Well it seems that since he’s returned to the United States after his tour of duty he’s had a little trouble adjusting to life outside a war zone. In fact, he’s been honorably discharged for suffering from PTSD, or Post Traumatic Stress Disorder. Editor & Publisher (hat tip to Raw Story) has the details:
NEW YORK So whatever happened to Lance Cpl. Blake Miller — the U.S. Marine pictured as a kind of war-weary “Marlboro Man” in one of the most widely published iconic images of the Iraq war?
The 2004 photograph by Luis Sinco of the Los Angeles Times showing Miller, face dirty under a helmet, a cigarette dangling from his lips, went around the world and back again, hitting front pages everywhere. Now Miller, of Jonancy, Ky., is a civilian “and is having trouble adjusting to civilian life,” CBS News reports.
Back home, he got married in June, but on duty during the Hurricane Katrina relief effort, Miller suffered from symptoms of post-traumatic stress disorder (PTSD), and was granted an honorable discharge from the Marines in November.
Miller told CBS this morning, “For the most part, I mean, it was a big adjustment [when I got home] just trying to get in that mindset of being able to just roam, run around without fear of being shot at or where to look for danger. … It’s unexplainable. I mean, just to go from that mindset to being able to walk around freely and just enjoy it.”
He goes on to describe an incident during his duty on the USS Iwo Jima during the Katrina relief effort of reacting to a sailor mimicking the sound of a rocket propelled grenade this way:
“For anybody to duplicate that sound,” Miller said, “they’ve had to hear it. Without even knowing what I’d done until after it was over, I snatched him up, I slammed him against the bulkhead, the wall, and took him to the floor, and I was on top of him.”
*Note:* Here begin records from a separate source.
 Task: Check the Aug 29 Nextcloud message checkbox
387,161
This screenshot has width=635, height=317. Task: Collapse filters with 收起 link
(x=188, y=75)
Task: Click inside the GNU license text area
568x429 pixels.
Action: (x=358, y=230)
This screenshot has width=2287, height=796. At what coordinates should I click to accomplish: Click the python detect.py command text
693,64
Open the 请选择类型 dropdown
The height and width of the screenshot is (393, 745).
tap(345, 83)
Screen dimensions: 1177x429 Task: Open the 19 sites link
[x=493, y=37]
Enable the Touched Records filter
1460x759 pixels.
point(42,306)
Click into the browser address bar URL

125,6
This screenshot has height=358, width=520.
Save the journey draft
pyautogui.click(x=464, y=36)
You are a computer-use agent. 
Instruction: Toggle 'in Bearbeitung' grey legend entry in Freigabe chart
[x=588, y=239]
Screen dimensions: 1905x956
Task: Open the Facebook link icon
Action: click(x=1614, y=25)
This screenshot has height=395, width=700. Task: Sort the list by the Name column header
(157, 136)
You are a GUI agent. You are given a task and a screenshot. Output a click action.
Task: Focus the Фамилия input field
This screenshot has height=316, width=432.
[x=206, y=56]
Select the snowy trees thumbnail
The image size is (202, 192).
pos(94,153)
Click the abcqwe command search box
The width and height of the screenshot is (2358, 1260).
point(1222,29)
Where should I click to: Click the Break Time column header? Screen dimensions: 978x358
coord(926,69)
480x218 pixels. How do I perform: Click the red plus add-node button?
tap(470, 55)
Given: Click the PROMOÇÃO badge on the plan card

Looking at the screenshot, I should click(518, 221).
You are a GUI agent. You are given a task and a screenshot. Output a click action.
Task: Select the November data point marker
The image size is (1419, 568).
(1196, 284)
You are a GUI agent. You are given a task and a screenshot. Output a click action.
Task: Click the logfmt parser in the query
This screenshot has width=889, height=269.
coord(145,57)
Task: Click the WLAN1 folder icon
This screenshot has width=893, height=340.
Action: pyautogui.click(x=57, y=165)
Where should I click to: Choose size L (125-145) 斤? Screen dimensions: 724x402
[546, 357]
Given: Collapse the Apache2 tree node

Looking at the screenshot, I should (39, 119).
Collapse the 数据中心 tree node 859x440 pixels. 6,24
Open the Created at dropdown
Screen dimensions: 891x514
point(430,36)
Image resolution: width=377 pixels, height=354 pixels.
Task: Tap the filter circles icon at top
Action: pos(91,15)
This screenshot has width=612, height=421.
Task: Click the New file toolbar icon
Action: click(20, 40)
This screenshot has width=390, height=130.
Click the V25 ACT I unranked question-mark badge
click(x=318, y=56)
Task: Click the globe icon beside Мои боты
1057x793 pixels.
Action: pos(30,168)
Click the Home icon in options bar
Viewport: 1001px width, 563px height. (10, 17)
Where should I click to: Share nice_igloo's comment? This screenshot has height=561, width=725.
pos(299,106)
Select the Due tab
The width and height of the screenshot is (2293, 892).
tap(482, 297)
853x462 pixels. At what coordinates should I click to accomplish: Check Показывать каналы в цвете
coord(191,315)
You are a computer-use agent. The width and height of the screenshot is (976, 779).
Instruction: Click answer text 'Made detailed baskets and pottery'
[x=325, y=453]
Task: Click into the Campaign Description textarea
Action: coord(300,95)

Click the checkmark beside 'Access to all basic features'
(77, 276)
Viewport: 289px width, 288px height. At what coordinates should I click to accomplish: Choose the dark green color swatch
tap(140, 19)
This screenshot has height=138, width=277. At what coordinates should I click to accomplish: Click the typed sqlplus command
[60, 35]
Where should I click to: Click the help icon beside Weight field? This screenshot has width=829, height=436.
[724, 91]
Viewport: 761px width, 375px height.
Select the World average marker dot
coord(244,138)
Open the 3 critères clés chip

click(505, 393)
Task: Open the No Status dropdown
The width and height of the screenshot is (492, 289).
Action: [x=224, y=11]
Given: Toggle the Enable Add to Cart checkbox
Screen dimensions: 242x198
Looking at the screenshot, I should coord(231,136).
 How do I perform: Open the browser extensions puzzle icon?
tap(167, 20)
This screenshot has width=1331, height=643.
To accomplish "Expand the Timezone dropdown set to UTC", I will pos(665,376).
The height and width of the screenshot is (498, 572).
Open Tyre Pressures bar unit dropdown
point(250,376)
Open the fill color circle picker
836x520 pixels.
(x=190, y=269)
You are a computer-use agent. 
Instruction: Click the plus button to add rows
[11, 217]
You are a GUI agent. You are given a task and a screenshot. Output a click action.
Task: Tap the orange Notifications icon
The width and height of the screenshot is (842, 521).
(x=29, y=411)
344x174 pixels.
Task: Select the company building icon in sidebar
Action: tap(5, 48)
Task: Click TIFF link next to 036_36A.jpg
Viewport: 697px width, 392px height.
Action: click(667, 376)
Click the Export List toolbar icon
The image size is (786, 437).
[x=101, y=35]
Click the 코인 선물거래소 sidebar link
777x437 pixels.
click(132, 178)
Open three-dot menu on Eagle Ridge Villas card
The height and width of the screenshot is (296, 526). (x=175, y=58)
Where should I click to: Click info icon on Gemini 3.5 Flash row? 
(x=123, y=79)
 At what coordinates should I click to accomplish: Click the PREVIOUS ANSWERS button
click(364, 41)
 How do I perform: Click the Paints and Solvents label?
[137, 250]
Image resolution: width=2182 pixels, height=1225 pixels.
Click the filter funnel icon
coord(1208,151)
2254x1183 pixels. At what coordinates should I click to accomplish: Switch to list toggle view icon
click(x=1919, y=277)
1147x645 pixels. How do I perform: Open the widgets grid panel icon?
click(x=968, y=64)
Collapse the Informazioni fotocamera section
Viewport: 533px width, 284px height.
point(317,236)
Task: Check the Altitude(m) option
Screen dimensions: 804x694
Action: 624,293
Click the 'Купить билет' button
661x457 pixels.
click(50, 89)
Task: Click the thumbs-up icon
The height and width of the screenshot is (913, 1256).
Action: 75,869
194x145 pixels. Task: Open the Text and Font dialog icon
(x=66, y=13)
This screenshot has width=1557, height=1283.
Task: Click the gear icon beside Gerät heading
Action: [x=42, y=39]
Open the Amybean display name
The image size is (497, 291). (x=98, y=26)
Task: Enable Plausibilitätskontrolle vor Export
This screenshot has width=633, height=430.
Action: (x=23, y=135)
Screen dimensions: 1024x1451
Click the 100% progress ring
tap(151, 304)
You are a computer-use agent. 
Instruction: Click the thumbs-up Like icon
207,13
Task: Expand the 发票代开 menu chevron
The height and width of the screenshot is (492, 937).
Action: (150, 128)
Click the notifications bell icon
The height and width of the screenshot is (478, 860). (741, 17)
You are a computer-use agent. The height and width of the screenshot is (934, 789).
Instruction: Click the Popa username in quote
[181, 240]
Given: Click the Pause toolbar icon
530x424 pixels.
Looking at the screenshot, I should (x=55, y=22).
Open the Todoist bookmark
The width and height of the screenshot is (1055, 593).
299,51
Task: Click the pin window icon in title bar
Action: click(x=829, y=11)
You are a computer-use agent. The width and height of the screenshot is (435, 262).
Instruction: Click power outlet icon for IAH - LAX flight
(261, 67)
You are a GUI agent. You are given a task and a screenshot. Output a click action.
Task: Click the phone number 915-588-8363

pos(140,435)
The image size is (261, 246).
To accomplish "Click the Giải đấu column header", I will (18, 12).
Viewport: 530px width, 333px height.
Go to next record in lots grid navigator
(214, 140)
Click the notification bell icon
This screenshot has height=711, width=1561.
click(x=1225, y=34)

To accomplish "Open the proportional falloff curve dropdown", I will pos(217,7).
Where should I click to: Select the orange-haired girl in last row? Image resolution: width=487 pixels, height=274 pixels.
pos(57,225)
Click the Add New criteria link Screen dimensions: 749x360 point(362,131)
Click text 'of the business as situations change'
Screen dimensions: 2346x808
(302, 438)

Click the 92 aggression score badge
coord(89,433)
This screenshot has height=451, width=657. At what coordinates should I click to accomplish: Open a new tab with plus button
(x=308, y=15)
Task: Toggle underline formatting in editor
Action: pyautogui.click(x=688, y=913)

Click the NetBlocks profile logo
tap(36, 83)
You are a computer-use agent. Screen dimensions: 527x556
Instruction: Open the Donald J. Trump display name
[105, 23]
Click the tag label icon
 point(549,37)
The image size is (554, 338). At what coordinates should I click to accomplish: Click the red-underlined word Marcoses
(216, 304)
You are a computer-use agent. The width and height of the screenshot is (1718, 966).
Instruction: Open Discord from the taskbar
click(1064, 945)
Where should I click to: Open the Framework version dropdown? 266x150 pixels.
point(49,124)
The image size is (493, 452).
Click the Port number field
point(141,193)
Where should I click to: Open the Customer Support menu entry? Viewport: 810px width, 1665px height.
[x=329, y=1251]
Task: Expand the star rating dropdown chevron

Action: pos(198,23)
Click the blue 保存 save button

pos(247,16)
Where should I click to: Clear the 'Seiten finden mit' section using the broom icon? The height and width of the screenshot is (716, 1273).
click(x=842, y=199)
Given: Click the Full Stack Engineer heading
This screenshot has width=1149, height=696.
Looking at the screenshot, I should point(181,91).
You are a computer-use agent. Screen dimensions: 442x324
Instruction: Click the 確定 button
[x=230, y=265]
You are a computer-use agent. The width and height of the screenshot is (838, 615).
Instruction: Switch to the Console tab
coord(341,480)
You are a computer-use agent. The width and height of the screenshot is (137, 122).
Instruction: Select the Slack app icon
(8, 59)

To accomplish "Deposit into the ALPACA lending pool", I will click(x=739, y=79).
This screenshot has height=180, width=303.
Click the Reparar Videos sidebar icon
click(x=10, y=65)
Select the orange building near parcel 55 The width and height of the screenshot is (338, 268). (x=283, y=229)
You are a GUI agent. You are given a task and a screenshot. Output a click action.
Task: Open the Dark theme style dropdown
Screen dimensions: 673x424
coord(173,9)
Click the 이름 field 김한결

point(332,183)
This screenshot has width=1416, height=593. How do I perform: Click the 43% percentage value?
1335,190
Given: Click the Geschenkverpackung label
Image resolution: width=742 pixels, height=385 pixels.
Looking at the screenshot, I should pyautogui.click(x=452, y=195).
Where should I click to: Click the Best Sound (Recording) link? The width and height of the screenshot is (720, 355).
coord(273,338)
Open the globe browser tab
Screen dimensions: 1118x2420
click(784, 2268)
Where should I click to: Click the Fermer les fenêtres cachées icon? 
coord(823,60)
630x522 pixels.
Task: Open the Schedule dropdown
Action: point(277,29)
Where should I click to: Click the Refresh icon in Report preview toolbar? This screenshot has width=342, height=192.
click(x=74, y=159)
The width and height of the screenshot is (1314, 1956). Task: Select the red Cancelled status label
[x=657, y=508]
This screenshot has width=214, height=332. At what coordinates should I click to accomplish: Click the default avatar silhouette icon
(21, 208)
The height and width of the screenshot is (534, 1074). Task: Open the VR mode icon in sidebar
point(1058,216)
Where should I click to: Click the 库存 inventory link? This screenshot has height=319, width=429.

Miller told CBS that he’s gone into therapy (good for him!) and that he knows there are many more soldiers who are suffering from PTSD as a result of their Iraq service. He’s to be commended for going public and making a point about his therapy, which is just as heroic a deed as any he did in Iraq. Hopefully the publicity generated by his story, and his interview with CBS, will encourage other service members to seek help for their own afflictions.